Sadly there are signs that some of the terraces are now eroding and need maintenance. We observed a few terraces that were not being cultivated anymore and which were getting overgrown by shrubs. Probably because they are less productive, these terraces have fallen into disrepair and disuse. Among the natives, many of the younger generation are moving into bigger cities for better opportunities. And who can blame them? For now however, only a small portion of the terraces are showing signs of deterioration so that the beauty of these stairways are still for us to enjoy.
Some terraces at the outer rim have fallen into disrepair but as a whole the Banaue rice terraces are still an impressive sight.
As beautiful as the Banaue poblacion terraces are, they are not, contrary to popular opinion, on the list of UNESCO’s World Heritage sites. However, the clusters of terraces at nearby Batad and Bangaan (both in Banaue), Mayoyao, Nagacadan (in Kiangan) and Hungduan (including the Hapao terraces) were declared UNESCO World Heritage Sites in 1995. (Take a look at the Batad terraces to see for yourself why.) All these terraces are in the province of Ifugao. The modern structures that have sprouted up along the edges of the Banaue poblacion terraces have probably prevented them from securing a place on that prestigious list.
There are other points of interest in Banaue including the sitio of Matang-lag near the road to Batad. Matang-lag is famous for its bronze smiths. One can also try the Guihod Natural Pooland the Poitan Village where one can see a real-life demonstration of carving and weaving. We opted to go to Hiwang to view the native huts and yet another viewpoint where one can have a panoramic view of the terraces not only in Banaue but in other adjacent places as well. We were surprised by human skulls displayed outside the native huts until we were told that they belonged to World War 2 Japanese soldiers killed in the fighting here in 1945. The town center also has shops selling woodcarvings and wooden furniture.

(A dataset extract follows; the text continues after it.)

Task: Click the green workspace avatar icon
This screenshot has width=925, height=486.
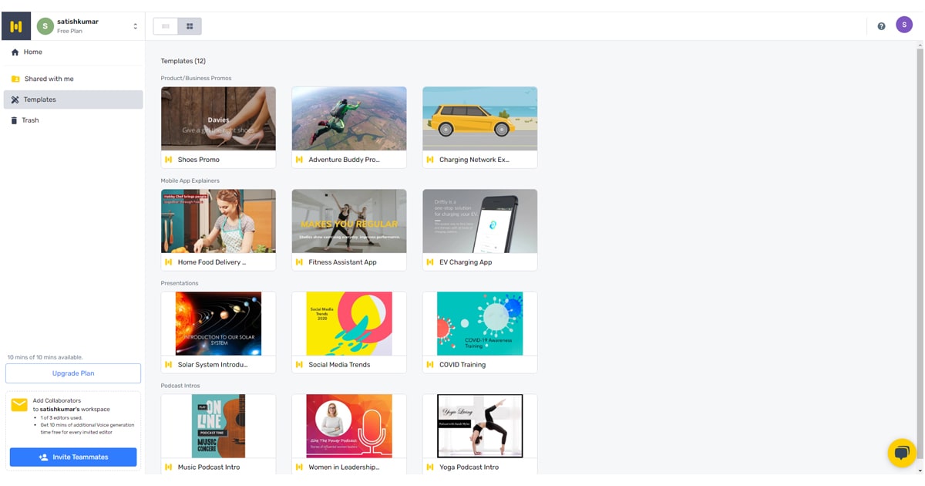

If you’re travelling by car from Manila, take the North Luzon Expressway and exit at Sta. Rita Bulacan to go all the way to Solano, Nueva Vizcaya through the Maharlika or Pan Philippine Highway. You’ll pass through Cabanatuan and San Jose, Nueva Ecija, cross the Dalton Pass at Santa Fe and drive past Bayombong, Nueva Vizcaya before Solano. The highway goes on to Bagabag past Solano. At Bagabag look for the road going to Banaue (the Bontoc highway). You’ll pass by Lamut and Lagawe before reaching Banaue town proper. Banaue is about 370 kilometers from Manila.
I know experienced drivers from Baguio who take the Halsema Highway that goes through La Trinidad, Benguet north to Bontoc. (You can take a nice side trip to Sagada on the way.) From Bontoc they then take the road that heads south to Banaue. Driving along the Halsema Highway is complicated by the lack of guide rails, foggy conditions and unpaved portions. The highway is considered one of the most dangerous not just in the Philippines but in the world but also possesses probably the best scenery anywhere else in the country. The safer, albeit longer route would be to drive down to Villasis in Pangasinan. From there take the road to San Jose, Nueva Ecija then on to the Maharlika Road to Bagabag, Nueva Vizcaya before taking the road to Bontoc at the junction. If you’re going by bus there are Dangwa buses that go directly to Banaue from Baguio.
From Manila the only bus now going direct to Banaue is Ohayami Trans with buses leaving for Banaue from their terminal at the corner of Fajardo and Lacson streets in Sampaloc. Buses leave at 9 and 9:45 PM every day. Apparently there is more than one bus leaving at the same hour. The trip normally takes 8 to 9 hours.
The best time to see the terraces is between February and towards the end of May, when it is least likely that the views will be obscured by fog or clouds. We went in May just in time to see the rice stalks beginning to turn to a golden yellow, although several terraces in Banaue had already seen harvest time by then.